▶ **Consigne 1**
Recopiez sans aucune modification les enregistrements, de la ligne qui contient "Close the filter options panel" jusqu'à la fin des enregistrements, cette première ligne comprise.
++++ Texte cité
ÀNƆ̀NÚGBÈ

Il faut savoir gré à Séverin-Marie Kinhou d’avoir fait œuvre de prophète. En effet, publier en langue béninoise fongbè, c’est dire et faire aujourd’hui ce qui adviendra nécessairement demain, quitte à passer aux yeux de ses contemporains, voire aux yeux de certains de ses collègues professeurs-chercheurs, pour un illuminé, quelqu’un qui n’a pas les pieds sur terre.

Car pour beaucoup, être raisonnable, avoir les pieds sur terre, c’est parler de l’excellence des langues africaines maternelles, en parler en anglais, espagnol, français et portugais, c’est-à-dire en langues coloniales, et continuer à gagner son pain et à faire son beurre en ces langues que beaucoup de constitutions africaines reconnaissent comme langues officielles et qui n’ont conduit l’Afrique à aucun développement remarquable.
++++++++
▶ **Consigne 2**
Relevez toutes les langues désignées par leur nom dans le texte cité.
++++ Informations extraites
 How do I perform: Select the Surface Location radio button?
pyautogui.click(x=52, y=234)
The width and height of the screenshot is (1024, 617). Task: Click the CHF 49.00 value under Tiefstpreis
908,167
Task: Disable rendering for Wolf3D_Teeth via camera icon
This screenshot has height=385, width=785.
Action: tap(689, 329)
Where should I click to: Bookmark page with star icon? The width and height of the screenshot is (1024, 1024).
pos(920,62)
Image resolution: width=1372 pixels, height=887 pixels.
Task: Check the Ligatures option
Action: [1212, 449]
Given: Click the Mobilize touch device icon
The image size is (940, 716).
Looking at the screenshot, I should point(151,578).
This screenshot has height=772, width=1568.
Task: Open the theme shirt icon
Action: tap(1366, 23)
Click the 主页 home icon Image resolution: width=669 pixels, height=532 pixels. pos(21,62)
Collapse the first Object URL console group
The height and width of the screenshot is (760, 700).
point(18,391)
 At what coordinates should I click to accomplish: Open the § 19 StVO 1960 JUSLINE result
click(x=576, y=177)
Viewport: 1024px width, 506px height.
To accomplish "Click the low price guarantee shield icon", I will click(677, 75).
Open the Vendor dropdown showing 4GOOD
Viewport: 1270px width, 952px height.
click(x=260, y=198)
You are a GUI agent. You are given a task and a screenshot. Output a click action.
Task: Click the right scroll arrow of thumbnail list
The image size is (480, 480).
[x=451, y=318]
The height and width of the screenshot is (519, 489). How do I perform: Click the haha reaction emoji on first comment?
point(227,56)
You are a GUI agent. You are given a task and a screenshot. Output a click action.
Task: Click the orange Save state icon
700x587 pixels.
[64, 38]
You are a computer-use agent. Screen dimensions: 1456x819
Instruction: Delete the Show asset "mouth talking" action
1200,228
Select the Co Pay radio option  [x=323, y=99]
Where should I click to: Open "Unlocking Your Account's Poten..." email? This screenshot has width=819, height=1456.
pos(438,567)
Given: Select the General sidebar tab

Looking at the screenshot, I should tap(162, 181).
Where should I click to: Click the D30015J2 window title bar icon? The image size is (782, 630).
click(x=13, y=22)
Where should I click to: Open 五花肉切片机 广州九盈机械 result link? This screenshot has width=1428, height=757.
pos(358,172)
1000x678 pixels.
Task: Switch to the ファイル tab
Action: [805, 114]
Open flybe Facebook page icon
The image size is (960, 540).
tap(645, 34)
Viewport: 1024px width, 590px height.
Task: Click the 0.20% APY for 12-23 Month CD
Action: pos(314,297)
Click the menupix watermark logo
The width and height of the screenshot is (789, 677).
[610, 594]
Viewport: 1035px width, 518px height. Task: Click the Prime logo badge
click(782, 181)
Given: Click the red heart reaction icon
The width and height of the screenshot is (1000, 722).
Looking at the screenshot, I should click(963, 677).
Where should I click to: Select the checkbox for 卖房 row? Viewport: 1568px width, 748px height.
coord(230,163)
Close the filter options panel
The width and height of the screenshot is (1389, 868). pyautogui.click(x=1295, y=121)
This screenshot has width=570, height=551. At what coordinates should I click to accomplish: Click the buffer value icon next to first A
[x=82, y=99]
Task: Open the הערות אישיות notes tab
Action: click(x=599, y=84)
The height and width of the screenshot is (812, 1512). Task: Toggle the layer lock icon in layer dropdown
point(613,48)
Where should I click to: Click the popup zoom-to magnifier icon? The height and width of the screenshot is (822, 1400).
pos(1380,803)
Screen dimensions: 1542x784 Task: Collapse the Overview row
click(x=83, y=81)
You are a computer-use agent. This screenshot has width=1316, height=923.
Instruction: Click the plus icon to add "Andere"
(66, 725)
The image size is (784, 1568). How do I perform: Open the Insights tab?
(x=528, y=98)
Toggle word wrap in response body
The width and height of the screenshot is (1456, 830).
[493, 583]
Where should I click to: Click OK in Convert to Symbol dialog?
++++++++
▶ **Réponse attendue 1**
Close the filter options panel
The width and height of the screenshot is (1389, 868). pyautogui.click(x=1295, y=121)
This screenshot has width=570, height=551. At what coordinates should I click to accomplish: Click the buffer value icon next to first A
[x=82, y=99]
Task: Open the הערות אישיות notes tab
Action: click(x=599, y=84)
The height and width of the screenshot is (812, 1512). Task: Toggle the layer lock icon in layer dropdown
point(613,48)
Where should I click to: Click the popup zoom-to magnifier icon? The height and width of the screenshot is (822, 1400).
pos(1380,803)
Screen dimensions: 1542x784 Task: Collapse the Overview row
click(x=83, y=81)
You are a computer-use agent. This screenshot has width=1316, height=923.
Instruction: Click the plus icon to add "Andere"
(66, 725)
The image size is (784, 1568). How do I perform: Open the Insights tab?
(x=528, y=98)
Toggle word wrap in response body
The width and height of the screenshot is (1456, 830).
[493, 583]
Where should I click to: Click OK in Convert to Symbol dialog?

▶ **Réponse attendue 2**
fongbè, anglais, espagnol, français, portugais